Gheorghe of Sîngeorgiu, also known as Gheorghe of Sângeorz, was the Reformed bishop of the Transylvanian Romanians from 1566 to around 1568.

==Background==

Gheorghe's family was likely descended from the region of Hațeg or Hunedoara. Hațeg and Hunedoara were the centers of the Transylvanian domains of George, Margrave of Brandenburg-Ansbach in the Kingdom of Hungary. The Margrave appointed one of his German retainers, Georg Stolz, to administer Hunedoara.
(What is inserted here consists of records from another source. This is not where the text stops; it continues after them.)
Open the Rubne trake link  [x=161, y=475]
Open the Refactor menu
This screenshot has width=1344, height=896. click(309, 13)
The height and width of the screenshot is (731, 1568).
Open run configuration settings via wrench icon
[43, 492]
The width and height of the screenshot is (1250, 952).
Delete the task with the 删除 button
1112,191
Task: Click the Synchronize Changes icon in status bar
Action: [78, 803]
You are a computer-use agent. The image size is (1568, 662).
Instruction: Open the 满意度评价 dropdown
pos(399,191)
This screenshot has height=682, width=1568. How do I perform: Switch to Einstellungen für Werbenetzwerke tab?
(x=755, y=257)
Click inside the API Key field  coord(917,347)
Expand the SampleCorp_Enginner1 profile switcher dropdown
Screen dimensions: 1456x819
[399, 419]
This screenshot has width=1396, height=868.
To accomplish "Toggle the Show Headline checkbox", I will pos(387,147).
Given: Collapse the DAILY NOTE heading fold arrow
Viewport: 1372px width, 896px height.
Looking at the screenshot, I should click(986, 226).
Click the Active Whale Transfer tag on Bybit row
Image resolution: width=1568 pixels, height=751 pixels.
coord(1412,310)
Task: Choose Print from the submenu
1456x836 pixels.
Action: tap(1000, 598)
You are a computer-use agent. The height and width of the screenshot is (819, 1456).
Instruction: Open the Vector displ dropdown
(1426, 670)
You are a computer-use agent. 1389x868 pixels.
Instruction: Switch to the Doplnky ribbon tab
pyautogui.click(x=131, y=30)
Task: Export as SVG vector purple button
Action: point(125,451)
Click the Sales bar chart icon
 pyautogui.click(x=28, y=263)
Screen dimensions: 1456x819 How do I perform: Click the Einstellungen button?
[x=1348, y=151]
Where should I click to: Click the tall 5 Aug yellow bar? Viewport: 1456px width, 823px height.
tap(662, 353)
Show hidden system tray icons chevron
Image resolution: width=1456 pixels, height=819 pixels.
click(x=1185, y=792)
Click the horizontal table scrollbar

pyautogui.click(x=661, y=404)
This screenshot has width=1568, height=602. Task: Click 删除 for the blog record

A devout adherent of Martin Luther's theology, Stolz started to spread Luther's views among the local "Wallachians", or Romanians, in 1526. The Transylvanian Saxons who officially adopted Lutheranism in the 1540s published catechisms in Romanians in 1544 and 1566.

==Bishop==

King John Sigismund Zápolya converted from Catholicism to Lutheranism in 1562, and from Lutheranism to Calvinism in 1564. He was determined to convert the Greek Orthodox Romanians to Calvinism. For this purpose, Gheorghe was appointed "superintendent and bishop" of the Romanians at the Transylvanian Diet in Sibiu on 30 November 1566. On this occasion, the King also awarded him with Hungarian nobility. With this decision, the Diet made him the head of all Romanian clergymen, both priests and monks. The Diet ordered the expulsion of the Romanian priests who denied to convert to Calvinism, but the decree could not be implemented. Gheorghe held synods for the Romanian priests, but most of them absented themselves from the assemblies, because they regarded Gheorghe as the representative of an "impure faith", according to his own reports. Gheorghe was a patron of the Wallachian printer, Deacon Coresi. Coresi had established a printing house in Brașov and published books in Romanian.